TASK STATEMENT: I would like every line of the records below that contains the word "image" copied.

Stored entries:
------------------------------------------------------------------------

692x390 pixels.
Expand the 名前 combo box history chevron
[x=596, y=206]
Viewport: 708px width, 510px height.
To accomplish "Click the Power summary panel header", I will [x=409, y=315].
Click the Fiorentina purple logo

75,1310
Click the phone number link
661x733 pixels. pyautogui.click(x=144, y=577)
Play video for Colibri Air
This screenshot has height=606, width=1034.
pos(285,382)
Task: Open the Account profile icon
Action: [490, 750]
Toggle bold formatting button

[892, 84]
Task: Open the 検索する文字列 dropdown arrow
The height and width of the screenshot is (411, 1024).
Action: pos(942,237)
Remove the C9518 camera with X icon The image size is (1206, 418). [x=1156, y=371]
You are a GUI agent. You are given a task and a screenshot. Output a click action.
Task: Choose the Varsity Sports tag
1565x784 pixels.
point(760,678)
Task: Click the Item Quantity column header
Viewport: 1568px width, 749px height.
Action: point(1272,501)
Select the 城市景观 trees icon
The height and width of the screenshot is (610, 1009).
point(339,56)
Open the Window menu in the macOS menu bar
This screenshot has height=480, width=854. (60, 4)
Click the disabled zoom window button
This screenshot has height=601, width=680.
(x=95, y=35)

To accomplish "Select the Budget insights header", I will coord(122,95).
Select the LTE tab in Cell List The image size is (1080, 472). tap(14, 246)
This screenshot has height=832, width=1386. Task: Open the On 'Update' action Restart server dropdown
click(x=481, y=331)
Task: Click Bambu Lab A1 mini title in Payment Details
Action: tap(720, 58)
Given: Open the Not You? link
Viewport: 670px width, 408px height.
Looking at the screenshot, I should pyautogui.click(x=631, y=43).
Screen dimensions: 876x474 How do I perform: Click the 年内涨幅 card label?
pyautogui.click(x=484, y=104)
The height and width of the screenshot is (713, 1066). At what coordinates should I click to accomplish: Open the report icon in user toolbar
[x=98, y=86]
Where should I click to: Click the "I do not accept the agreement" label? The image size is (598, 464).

------------------------------------------------------------------------

REPLY:
Remove the C9518 camera with X icon The image size is (1206, 418). [x=1156, y=371]
Select the LTE tab in Cell List The image size is (1080, 472). tap(14, 246)
Where should I click to: Click the "I do not accept the agreement" label? The image size is (598, 464).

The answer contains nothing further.